Cottam, drawing on a long history of co-operative and grass-roots feminist thinking and practice, is much more concerned with fostering capabilities, making local connections and “above all, relationships”. “The welfare state might still catch us when we fall, but it cannot help us take flight.”
Small-scale experiments are one thing. The challenge, of course, is how to transform the workings of vast hierarchical welfare and health systems obsessed with “getting results”. Cottam is adamant: it’s not a question of “scaling up” her local projects but rather of getting similar experiments going all over the country, using digital platforms and design creativity to encourage and connect disparate, self-generating groups. (The book even ends with a tempting invitation for readers to start their own local schemes.) Those in charge need to learn to let go so that people can rediscover their intrinsic motivation and ingenuity.
There are some wry descriptions of meetings with politicians – including David Cameron – who initially lap up Cottam’s ideas but too often try to repackage them into more standard welfare or health proposals that drain the human richness and meaning from the projects. It is no surprise that some of the experiments have been taken up enthusiastically by Tories wishing to implement small policy “nudges” and looking for Big Society rationalisations for dramatically reduced spending. However, they have also struck a chord with a new generation of Blue Labour politicians who want to see the state move beyond being a nationalising big spender and act instead as a mediator of large-scale cultural change.
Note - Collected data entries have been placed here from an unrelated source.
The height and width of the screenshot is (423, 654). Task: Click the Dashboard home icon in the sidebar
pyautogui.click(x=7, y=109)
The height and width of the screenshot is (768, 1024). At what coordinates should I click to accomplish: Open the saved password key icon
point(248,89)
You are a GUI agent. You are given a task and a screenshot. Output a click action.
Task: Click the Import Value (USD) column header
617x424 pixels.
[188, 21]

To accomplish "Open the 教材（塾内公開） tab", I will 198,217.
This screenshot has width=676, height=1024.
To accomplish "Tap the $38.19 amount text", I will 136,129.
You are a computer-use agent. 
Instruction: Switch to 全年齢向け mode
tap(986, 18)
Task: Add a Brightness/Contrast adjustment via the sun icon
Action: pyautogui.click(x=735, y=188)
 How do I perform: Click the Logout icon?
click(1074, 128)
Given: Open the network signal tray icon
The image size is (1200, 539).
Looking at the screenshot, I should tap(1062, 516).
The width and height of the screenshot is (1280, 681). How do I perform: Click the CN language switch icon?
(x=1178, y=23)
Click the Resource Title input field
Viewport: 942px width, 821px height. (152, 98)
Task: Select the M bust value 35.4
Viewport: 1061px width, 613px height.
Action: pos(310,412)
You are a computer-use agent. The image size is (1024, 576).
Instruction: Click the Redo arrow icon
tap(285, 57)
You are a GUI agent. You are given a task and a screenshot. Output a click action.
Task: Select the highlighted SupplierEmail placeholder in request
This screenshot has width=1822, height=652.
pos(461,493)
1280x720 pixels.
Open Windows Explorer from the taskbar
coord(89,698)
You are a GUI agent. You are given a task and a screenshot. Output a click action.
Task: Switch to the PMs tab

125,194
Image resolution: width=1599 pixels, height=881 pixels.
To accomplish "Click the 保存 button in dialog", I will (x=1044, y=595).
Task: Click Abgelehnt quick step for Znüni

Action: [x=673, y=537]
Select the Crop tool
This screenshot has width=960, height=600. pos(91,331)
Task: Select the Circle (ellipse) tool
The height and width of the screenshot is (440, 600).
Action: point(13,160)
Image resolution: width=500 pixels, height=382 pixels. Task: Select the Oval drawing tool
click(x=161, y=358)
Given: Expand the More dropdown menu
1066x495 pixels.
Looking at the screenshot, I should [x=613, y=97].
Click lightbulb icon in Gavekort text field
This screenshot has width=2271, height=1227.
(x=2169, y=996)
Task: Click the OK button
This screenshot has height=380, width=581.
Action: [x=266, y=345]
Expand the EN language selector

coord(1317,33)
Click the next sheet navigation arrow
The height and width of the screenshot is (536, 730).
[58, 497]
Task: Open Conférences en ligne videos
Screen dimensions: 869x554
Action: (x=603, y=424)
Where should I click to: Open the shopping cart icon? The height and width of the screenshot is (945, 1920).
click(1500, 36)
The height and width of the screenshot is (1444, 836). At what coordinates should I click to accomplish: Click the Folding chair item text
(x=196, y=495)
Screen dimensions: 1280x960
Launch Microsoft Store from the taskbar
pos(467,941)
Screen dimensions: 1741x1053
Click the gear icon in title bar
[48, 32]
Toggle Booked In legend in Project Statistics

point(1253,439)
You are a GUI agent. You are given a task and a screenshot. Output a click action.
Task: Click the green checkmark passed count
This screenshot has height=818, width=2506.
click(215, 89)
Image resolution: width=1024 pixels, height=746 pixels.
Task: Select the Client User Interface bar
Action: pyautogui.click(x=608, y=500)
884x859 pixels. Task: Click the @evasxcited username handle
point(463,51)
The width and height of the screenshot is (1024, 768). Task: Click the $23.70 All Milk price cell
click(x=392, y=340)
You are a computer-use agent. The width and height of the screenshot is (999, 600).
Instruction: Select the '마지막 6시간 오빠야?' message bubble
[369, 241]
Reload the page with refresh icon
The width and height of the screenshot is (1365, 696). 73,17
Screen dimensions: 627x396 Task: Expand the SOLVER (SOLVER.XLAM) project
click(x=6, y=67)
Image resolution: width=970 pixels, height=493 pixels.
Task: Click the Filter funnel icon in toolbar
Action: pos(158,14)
Cottam is critical of those who simply want to pump more cash into what she sees as a failing welfare state, but there’s a parallel danger that her rich, ground-up work will be employed in the service of the small state. By the end, I became interested in how her approach might work in the context of a more radical political and fiscal strategy, a blending of Blue and Red Labour. She is definitely on to something exciting in her insistence on the potential of both relationships and new technology to promote and sustain long-term human prospering. With a government prepared to invest in a radically modernised welfare state, Cottam’s ideas could help transform the way we all live. If it hasn’t done so already, I hope that the Labour front bench will call her in.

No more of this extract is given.